A method includes defining a transition band for a signal having a spectrum within a first frequency band, where the transition band is defined as a portion of the first frequency band, and is located near an adjacent frequency band that is adjacent to the first frequency band. The method analyzes the transition band to obtain a transition band spectral envelope and a transition band excitation spectrum; estimates an adjacent frequency band spectral envelope; generates an adjacent frequency band excitation spectrum by periodic repetition of at least a part of the transition band excitation spectrum with a repetition period determined by a pitch frequency of the signal; and combines the adjacent frequency band spectral envelope and the adjacent frequency band excitation spectrum to obtain an adjacent frequency band signal spectrum. A signal processing logic for performing the method is also disclosed.

Description

CROSS-REFERENCE TO RELATED APPLICATIONS
The present disclosure is related to: U.S. patent application Ser. No. 11/946,978, filed Nov. 29, 2007, entitled METHOD AND APPARATUS TO FACILITATE PROVISION AND USE OF AN ENERGY VALUE TO DETERMINE A SPECTRAL ENVELOPE SHAPE FOR OUT-OF-SIGNAL BANDWIDTH CONTENT; U.S. patent application Ser. No. 12/024,620, filed Feb. 1, 2008, entitled METHOD AND APPARATUS FOR ESTIMATING HIGH-BAND ENERGY IN A BANDWIDTH EXTENSION SYSTEM; U.S. patent application Ser. No. 12/027,571, filed Feb. 7, 2008, entitled METHOD AND APPARATUS FOR ESTIMATING HIGH-BAND ENERGY IN A BANDWIDTH EXTENSION SYSTEM; all of which are incorporated by reference herein.

## Short task 1
Answer these questions from the patent passage:
(a) Where is the transition band located?
(b) What determines the repetition period used to generate the adjacent frequency band excitation spectrum?
(c) On what date was U.S. patent application Ser. No. 12/024,620 filed?
## Short task 2
Extend the patent passage with a few sentences that follow on from its final sentence.

## Data section
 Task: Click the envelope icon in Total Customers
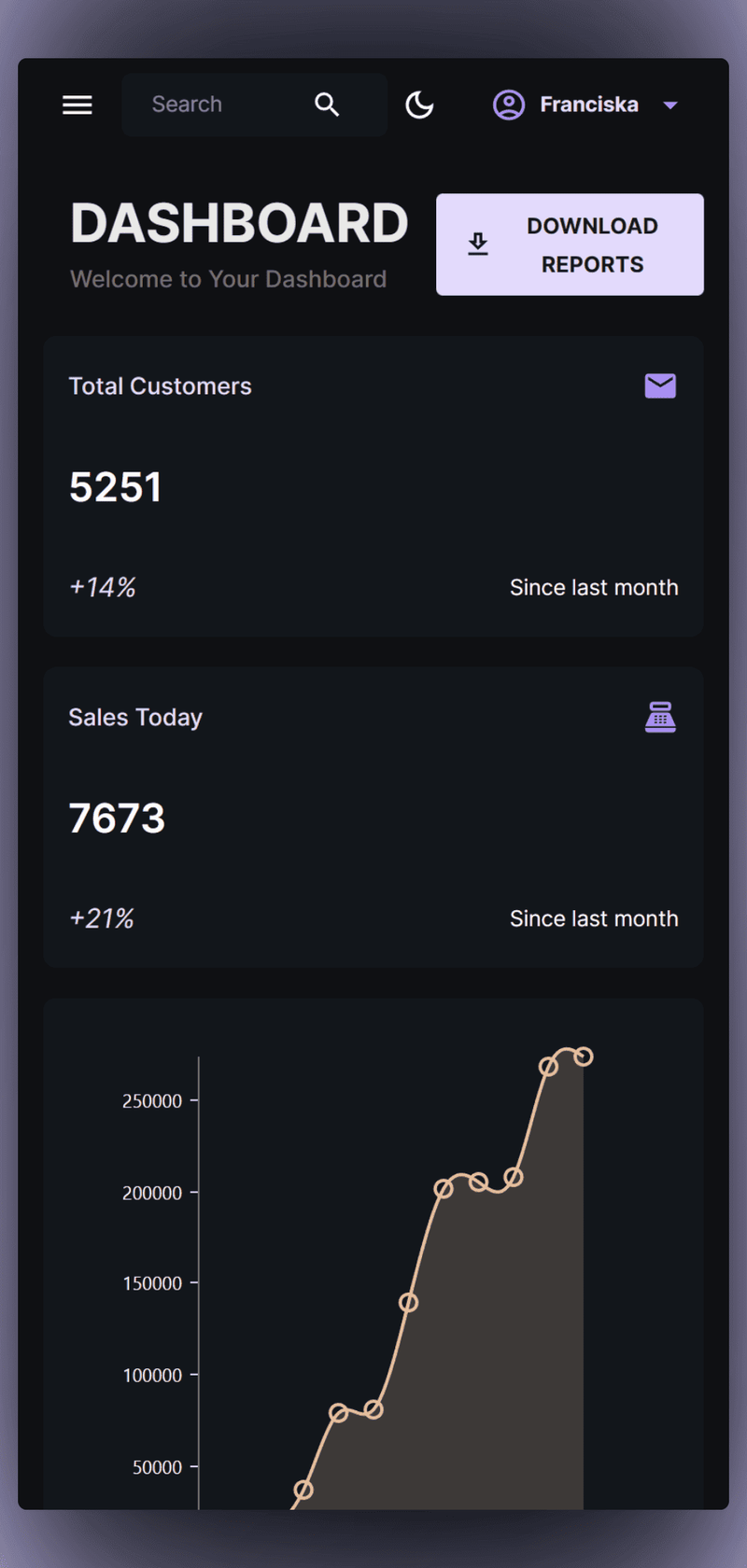coord(660,385)
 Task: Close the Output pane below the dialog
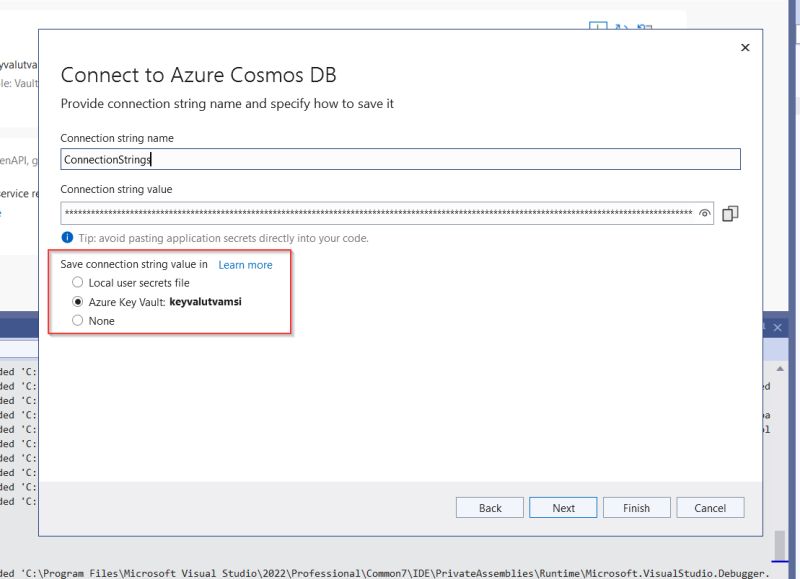[779, 325]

## Task answer 1
(a) It is a portion of the first frequency band, located near an adjacent frequency band that is adjacent to the first frequency band.
(b) A pitch frequency of the signal.
(c) Feb. 1, 2008.

## Task answer 2
FIELD OF THE DISCLOSURE
The present disclosure is related to audio coders and rendering audible content and more particularly to bandwidth extension techniques for audio coders.
BACKGROUND
Telephonic speech over mobile telephones has usually utilized only a portion of the audible sound spectrum, for example, narrow-band speech within the 300 to 3400 Hz audio spectrum. Compared to normal speech, such narrow-band speech has a muffled quality and reduced intelligibility. Therefore, various methods of extending the bandwidth of the output of speech coders, referred to as “bandwidth extension” or “BWE,” may be applied to artificially improve the perceived sound quality of the coder output.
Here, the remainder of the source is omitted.